(Foto di Ansa) 

Editoriali

La fiducia dei consumatori nella zona euro è crollata al minimo storico

Redazione

I livelli sono più bassi dei tempi pandemici: nemmeno durante la crisi finanziaria del 2008 o quella del debito sovrano del 2010-2012. Questa volta il virus si chiama inflazione, che a giugno ha raggiunto l'8,6 per cento

A luglio la fiducia dei consumatori nella zona euro e nell’Unione europea è crollata al livello più basso di sempre, un tonfo peggiore di quello che era stato raggiunto all’inizio della pandemia di Covid-19, che certifica la crisi del costo della vita. Nella zona euro l’indicatore della fiducia dei consumatori è sceso di 3,2 punti in un mese, a quota meno 27,0, secondo la stima flash pubblicata ieri dalla Commissione.

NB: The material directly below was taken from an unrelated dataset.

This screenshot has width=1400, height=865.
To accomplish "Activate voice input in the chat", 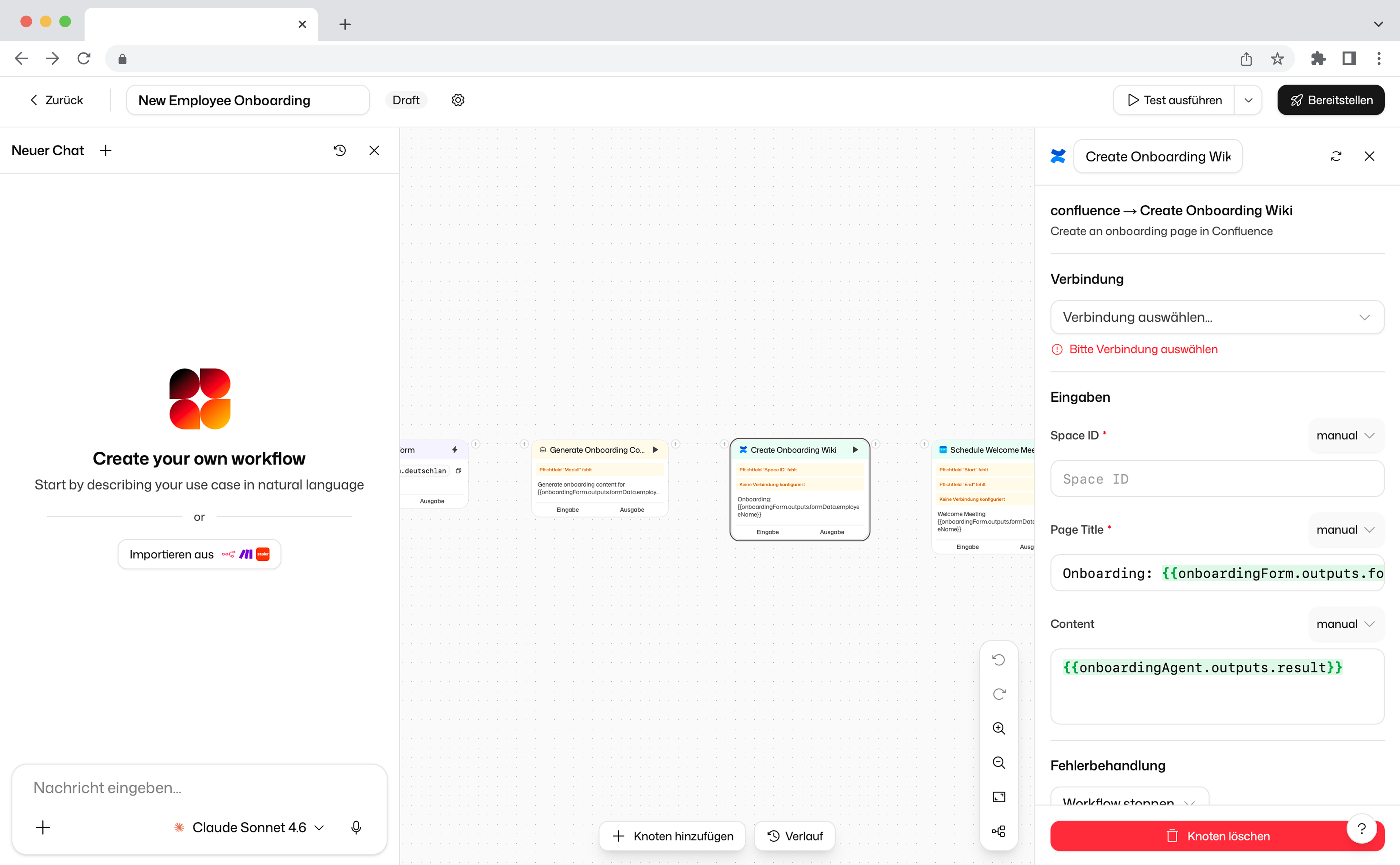I will click(356, 827).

Nell’Ue a 27 ha perso 3,0 punti, a quota meno 27,3. Il precedente record negativo era stato registrato nell’aprile del 2020, dopo l’imposizione dei lockdown per il coronavirus in gran parte degli stati membri, quando la fiducia dei consumatori aveva toccato quota meno 24,5. Nemmeno durante la crisi finanziaria del 2008 o quella del debito sovrano del 2010-12 si erano raggiunti livelli così deprimenti. Questa volta il virus che colpisce la fiducia dei consumatori è di tipo molto diverso: si chiama inflazione. La guerra della Russia contro l’Ucraina c’entra, ma solo indirettamente. Le famiglie si trovano alle prese con l’aumento dei prezzi dell’energia e dei prodotti alimentari. A giugno l’inflazione nella zona euro ha raggiunto l’8,6 per cento, il tasso più alto nella storia della moneta unica. Per rispondere la Banca centrale europea oggi deciderà di aumentare i suoi tassi di riferimento. Il grande interrogativo è se la stretta monetaria annunciata da Christine Lagarde sarà dello 0,25 o dello 0,5 per cento. Con la Russia che minaccia di tagliare completamente le forniture di gas all’Ue, tutto questo aumenta i rischi di una recessione per la zona euro che potrebbe protrarsi anche nel corso del prossimo anno. Anche per questo diventa ancor più importante lo strumento anti frammentazione che la Bce dovrebbe annunciare oggi per contenere gli spread. Ma le condizioni potrebbero essere irrigidite dallo spettacolo della crisi politica in Italia. La rimessa in discussione di Draghi in questo momento è un danno autoinflitto irresponsabile.